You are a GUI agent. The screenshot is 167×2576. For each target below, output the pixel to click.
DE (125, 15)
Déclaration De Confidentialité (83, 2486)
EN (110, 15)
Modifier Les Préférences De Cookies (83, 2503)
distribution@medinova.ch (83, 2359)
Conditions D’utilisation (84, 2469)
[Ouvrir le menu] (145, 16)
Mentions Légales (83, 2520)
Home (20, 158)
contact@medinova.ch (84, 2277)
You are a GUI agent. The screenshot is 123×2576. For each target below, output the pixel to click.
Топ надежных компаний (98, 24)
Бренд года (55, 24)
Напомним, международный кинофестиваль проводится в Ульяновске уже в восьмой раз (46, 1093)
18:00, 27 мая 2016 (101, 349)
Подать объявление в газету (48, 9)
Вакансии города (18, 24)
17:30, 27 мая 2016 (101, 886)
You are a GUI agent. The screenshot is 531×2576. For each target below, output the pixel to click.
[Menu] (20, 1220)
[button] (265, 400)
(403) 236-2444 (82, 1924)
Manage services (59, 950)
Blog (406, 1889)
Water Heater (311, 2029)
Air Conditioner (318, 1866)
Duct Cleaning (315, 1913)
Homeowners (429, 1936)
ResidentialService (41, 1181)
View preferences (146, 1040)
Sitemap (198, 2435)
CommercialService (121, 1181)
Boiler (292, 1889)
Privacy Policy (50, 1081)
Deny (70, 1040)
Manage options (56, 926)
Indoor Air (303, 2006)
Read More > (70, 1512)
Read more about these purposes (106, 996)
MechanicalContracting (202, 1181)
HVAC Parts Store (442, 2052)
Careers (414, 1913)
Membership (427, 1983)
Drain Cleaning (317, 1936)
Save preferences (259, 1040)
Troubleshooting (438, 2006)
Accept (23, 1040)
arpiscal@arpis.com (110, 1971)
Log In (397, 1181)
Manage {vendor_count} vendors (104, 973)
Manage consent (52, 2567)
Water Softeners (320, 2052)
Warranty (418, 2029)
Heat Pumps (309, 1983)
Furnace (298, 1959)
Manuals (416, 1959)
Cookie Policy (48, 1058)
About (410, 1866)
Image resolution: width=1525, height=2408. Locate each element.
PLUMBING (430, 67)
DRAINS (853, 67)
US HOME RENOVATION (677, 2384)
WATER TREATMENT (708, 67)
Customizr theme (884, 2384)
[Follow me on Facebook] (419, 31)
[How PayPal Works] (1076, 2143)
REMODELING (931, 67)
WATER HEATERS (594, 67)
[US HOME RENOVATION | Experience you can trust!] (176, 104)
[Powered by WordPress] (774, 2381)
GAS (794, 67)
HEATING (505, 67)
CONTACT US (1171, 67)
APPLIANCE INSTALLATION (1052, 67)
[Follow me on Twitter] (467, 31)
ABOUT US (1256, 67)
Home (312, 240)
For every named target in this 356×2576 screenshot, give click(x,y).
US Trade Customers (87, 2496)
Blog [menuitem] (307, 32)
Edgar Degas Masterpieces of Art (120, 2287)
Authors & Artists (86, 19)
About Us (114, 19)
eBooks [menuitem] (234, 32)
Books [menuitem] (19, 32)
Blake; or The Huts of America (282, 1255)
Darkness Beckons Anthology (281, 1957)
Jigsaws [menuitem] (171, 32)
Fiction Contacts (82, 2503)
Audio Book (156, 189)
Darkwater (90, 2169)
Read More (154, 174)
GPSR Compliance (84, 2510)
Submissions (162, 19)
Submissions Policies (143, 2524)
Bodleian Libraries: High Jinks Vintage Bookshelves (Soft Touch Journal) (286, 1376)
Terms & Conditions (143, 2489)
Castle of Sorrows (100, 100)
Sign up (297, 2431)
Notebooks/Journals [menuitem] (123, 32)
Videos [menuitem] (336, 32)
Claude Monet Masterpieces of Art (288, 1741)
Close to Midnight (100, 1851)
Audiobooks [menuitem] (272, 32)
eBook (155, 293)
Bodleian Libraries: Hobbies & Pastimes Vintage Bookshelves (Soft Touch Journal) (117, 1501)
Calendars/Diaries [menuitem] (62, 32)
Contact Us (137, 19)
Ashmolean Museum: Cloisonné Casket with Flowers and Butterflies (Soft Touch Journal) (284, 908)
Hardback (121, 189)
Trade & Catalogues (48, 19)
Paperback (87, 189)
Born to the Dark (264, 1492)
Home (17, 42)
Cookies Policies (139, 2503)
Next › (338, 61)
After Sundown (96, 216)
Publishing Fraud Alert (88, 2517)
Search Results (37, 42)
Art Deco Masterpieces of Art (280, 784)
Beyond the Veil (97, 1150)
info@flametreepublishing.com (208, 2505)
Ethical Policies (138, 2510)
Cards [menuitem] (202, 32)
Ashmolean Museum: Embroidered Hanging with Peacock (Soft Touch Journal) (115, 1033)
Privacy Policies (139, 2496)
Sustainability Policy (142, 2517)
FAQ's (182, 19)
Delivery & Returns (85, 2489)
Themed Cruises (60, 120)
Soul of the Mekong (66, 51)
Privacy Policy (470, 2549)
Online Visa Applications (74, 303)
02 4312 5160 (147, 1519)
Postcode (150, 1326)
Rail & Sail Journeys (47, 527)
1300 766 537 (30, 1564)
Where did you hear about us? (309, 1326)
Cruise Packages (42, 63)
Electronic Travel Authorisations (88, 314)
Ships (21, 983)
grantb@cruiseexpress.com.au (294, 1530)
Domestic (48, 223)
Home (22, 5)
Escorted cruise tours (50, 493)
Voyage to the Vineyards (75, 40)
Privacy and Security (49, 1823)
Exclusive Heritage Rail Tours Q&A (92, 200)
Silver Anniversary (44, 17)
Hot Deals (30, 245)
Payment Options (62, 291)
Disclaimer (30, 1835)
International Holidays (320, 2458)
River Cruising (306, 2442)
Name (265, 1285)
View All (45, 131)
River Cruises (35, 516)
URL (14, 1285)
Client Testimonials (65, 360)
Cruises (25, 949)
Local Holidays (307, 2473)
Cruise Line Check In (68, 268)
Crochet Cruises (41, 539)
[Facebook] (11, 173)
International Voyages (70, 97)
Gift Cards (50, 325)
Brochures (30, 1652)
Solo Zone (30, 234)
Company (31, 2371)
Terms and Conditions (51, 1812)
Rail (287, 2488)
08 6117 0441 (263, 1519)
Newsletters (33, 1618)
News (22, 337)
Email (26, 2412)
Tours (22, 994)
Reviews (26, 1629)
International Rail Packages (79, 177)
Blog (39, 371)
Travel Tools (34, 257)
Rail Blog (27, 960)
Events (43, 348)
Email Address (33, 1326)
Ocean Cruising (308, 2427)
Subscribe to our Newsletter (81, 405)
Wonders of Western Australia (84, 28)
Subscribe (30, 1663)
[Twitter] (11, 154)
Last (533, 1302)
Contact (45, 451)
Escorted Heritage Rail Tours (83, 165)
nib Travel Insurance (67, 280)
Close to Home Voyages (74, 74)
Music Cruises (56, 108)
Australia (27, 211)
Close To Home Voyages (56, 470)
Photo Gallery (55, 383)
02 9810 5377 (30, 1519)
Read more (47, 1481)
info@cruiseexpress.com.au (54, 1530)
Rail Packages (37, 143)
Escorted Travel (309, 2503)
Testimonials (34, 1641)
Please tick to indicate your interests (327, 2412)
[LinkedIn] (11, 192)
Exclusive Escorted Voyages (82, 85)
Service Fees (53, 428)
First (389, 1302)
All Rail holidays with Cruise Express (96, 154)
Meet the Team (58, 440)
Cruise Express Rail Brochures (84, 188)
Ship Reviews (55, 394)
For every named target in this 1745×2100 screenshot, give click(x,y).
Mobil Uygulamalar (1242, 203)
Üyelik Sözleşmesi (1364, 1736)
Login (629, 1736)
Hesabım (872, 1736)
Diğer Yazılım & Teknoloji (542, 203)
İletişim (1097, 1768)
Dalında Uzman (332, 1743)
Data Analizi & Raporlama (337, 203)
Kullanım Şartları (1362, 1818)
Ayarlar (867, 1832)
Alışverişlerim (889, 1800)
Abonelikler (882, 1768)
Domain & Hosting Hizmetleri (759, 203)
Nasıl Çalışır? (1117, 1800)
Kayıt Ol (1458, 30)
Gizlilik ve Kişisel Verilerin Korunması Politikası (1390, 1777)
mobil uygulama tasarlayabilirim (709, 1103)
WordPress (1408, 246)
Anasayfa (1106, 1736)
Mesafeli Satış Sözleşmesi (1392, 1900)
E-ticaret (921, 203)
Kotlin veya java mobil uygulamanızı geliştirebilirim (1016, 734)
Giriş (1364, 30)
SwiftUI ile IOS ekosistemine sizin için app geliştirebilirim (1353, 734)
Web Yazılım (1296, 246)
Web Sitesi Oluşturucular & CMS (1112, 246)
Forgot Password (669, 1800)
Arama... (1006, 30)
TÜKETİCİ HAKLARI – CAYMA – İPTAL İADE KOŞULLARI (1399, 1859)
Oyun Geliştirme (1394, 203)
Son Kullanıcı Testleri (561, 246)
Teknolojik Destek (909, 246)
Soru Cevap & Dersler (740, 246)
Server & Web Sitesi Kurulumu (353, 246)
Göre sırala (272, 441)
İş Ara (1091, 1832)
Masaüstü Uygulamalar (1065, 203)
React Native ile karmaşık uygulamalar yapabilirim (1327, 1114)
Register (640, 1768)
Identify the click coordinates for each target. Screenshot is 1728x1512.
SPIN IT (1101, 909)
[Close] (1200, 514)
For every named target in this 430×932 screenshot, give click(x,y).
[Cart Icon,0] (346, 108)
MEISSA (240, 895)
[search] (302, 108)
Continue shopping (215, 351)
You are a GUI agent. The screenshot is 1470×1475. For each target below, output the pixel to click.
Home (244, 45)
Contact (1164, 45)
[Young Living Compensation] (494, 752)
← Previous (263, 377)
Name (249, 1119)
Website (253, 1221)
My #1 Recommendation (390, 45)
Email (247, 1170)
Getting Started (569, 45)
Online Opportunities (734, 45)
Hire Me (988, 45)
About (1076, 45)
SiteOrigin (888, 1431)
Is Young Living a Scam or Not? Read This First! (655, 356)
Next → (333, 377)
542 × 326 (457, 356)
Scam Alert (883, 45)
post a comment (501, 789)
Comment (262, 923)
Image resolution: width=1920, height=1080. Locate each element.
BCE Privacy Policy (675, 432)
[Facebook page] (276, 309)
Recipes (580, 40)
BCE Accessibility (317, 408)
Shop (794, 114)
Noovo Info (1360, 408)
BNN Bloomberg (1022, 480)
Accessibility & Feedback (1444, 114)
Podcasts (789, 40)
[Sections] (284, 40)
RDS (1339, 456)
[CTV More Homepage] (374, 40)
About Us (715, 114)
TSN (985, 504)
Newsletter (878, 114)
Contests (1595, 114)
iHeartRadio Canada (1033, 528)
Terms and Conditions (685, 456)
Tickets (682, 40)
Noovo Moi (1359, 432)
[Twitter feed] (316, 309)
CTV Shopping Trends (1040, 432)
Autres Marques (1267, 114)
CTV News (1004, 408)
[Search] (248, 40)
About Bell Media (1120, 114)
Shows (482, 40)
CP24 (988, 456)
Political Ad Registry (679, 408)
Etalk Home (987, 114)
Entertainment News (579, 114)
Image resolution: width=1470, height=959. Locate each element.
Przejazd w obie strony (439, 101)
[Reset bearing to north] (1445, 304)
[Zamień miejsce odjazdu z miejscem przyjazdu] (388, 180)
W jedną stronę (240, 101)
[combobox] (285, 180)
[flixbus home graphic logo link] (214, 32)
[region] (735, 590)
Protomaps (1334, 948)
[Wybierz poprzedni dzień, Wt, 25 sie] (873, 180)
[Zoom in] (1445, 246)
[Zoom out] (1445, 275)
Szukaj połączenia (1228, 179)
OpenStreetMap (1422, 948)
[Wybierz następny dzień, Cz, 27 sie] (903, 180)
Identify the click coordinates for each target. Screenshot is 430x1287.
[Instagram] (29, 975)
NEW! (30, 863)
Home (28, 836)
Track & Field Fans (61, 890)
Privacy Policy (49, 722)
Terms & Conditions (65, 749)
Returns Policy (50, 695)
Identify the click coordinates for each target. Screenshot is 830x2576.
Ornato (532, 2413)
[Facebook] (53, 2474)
---
Above are the entries. Copy exactly the part that opens with the line containing "Darkness Beckons Anthology (281, 1957)" and closes with the line containing "Notebooks/Journals [menuitem] (123, 32)", and no more.

» EXERCISE ANSWER
Darkness Beckons Anthology (281, 1957)
Jigsaws [menuitem] (171, 32)
Fiction Contacts (82, 2503)
Audio Book (156, 189)
Darkwater (90, 2169)
Read More (154, 174)
GPSR Compliance (84, 2510)
Submissions (162, 19)
Submissions Policies (143, 2524)
Bodleian Libraries: High Jinks Vintage Bookshelves (Soft Touch Journal) (286, 1376)
Terms & Conditions (143, 2489)
Castle of Sorrows (100, 100)
Sign up (297, 2431)
Notebooks/Journals [menuitem] (123, 32)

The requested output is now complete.